[Record excerpts Boundary: Start]

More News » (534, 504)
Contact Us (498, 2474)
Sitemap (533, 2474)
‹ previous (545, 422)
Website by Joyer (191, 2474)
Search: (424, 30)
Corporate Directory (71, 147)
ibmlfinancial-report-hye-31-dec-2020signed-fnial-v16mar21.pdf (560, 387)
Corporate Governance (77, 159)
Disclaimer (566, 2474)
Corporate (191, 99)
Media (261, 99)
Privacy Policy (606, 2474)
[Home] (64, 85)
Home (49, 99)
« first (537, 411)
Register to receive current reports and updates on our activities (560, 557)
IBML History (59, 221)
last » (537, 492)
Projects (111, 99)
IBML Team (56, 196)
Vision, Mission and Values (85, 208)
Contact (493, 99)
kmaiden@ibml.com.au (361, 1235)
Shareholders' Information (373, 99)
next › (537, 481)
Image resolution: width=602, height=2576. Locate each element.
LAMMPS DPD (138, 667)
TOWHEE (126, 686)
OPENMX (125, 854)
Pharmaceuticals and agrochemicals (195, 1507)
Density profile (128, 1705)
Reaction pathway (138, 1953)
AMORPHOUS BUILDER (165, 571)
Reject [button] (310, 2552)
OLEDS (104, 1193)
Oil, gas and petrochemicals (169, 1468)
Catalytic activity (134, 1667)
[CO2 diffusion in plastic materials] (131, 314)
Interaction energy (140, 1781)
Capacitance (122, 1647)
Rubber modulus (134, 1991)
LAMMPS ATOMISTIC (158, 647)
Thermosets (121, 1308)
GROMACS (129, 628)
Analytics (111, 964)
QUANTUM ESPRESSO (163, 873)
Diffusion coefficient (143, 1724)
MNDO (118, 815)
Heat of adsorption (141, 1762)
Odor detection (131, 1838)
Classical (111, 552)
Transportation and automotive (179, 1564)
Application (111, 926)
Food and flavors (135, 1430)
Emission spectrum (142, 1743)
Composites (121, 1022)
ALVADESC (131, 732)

[Record excerpts Boundary: End]

• **Your task**
Give the lines from the one containing "AMORPHOUS BUILDER (165, 571)" through the end of the entries again, exactly as written and with no other lines.

• **Answer to the problem**
AMORPHOUS BUILDER (165, 571)
Reject [button] (310, 2552)
OLEDS (104, 1193)
Oil, gas and petrochemicals (169, 1468)
Catalytic activity (134, 1667)
[CO2 diffusion in plastic materials] (131, 314)
Interaction energy (140, 1781)
Capacitance (122, 1647)
Rubber modulus (134, 1991)
LAMMPS ATOMISTIC (158, 647)
Thermosets (121, 1308)
GROMACS (129, 628)
Analytics (111, 964)
QUANTUM ESPRESSO (163, 873)
Diffusion coefficient (143, 1724)
MNDO (118, 815)
Heat of adsorption (141, 1762)
Odor detection (131, 1838)
Classical (111, 552)
Transportation and automotive (179, 1564)
Application (111, 926)
Food and flavors (135, 1430)
Emission spectrum (142, 1743)
Composites (121, 1022)
ALVADESC (131, 732)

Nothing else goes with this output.